What Did Vatican II Really Change...? Protestants!

Many Protestants believe that the Roman Catholic "Church" has undergone immense changes since the great Vatican II Council. It is widely believed that sweeping changes took place in both doctrine and practice among Catholics. But the Second Vatican Council was really just a facelift whose real success lies in the changes it brought about in Protestants!

An important aspect of the Second Vatican Council is often overlooked. It is best expressed by this excerpt from Roman Catholicism by Loraine Boettner:

An official document, "The Constitution on the Church," prepared by the Council and promulgated by the pope, reaffirms basic Roman Catholic doctrine precisely as it stood before the Council met... The doctrine of papal infallibility is restated. We are told that when 'by a definitive act he proclaims a doctrine of faith and morals... his definitions, of themselves, and not from the consent of the Church, are justly styled irreformable (Article 25).

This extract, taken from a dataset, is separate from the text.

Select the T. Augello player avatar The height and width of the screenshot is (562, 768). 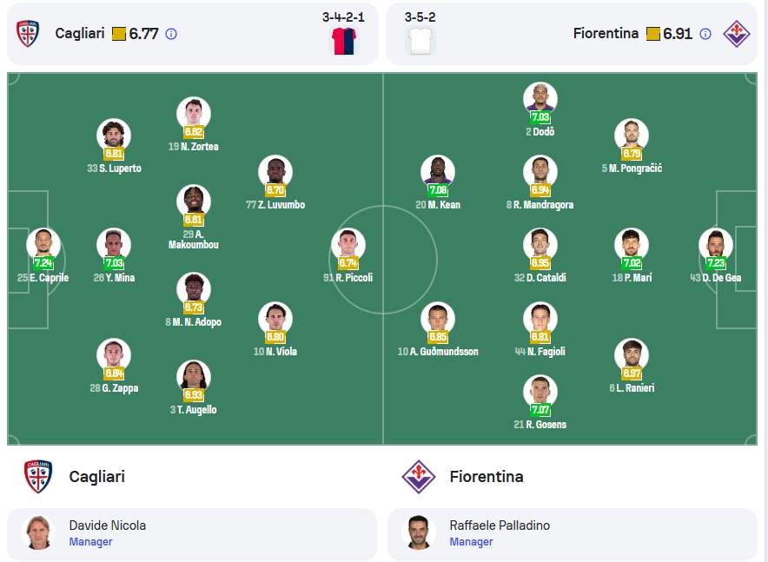tap(194, 378)
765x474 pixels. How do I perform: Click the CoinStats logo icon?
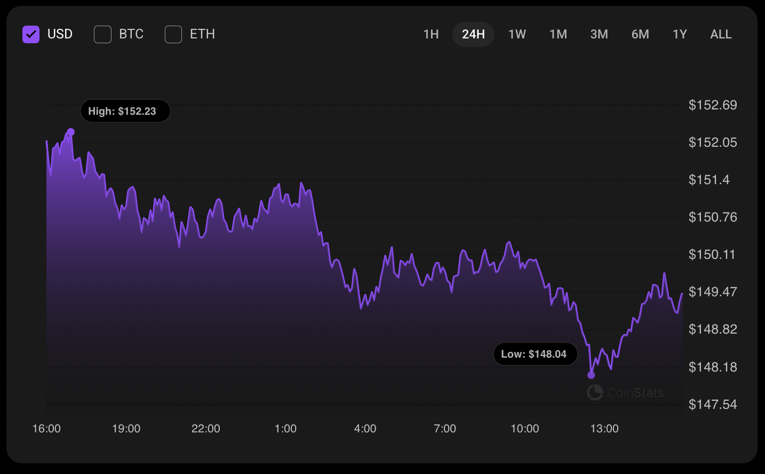(x=595, y=393)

The pope has lost none of his power. He remains the absolute ruler in the Roman church. But if papal decrees, past and present, are "irreformable," what hope is there for reform in the Roman church?

The change made by the Second Vatican Council, ending in 1965, were in liturgy, administrative practices and, most important, in ecumenism. While admitting that other churches contain "elements" of truth, it repeated that the Roman Catholic "Church" is the only true church.

Great care was taken to emphasize that no changes would be made in the doctrinal structure of the "church." However, Pope Paul did add one new doctrine, that Mary is the Mother of the church.

The Council updated liturgy and church administration to make it more acceptable to the twentieth century world. With the introduction of the "New Mass" in 1965, for example, Latin is no longer required except in certain instances.

But to Protestants is matters not whether the mass is said in Latin, English, or Swahili. The problem is not with the language but with the idolatrous teachings of the Mass and the required worship of the wafer-god, the cookie turned into Jesus.

Roman Catholicism has not, and in fact cannot change her gross errors regarding salvation. And the Council did not remove the more than one hundred anathemas (curses) pronounced by the Council of Trent on the Protestant churches and beliefs.

The Second Vatican Council brought an important change in methods. It had been decided that Protestantism could be better eliminated by ecumenical unity than by the sword and the inquisitor's torch. No longer calling the Protestants "heretics," but renaming them "separated brethren," the stage was set to woo Protestants into ecumenical unity.

Where once all Catholics were called to oppose and exterminate all "heretics," the new method was to absorb them into the Roman Catholicism. Special offices and commissions were set up on a global basis to work to bring about this unity. Catholics were even taught the vocabulary of the evangelical Christian, although the words were given different meanings that would not conflict with their relic and Mary worship.

The effect has been dramatic. Weary of the struggle against Rome, Protestant leaders have abandoned the warnings of the Scriptures, and rushed pell-mell toward sharing a yoke with the idolaters of Rome. The Second Vatican Council continues to be a global success, a stroke of genius to disarm and deceive the true believers in Christ.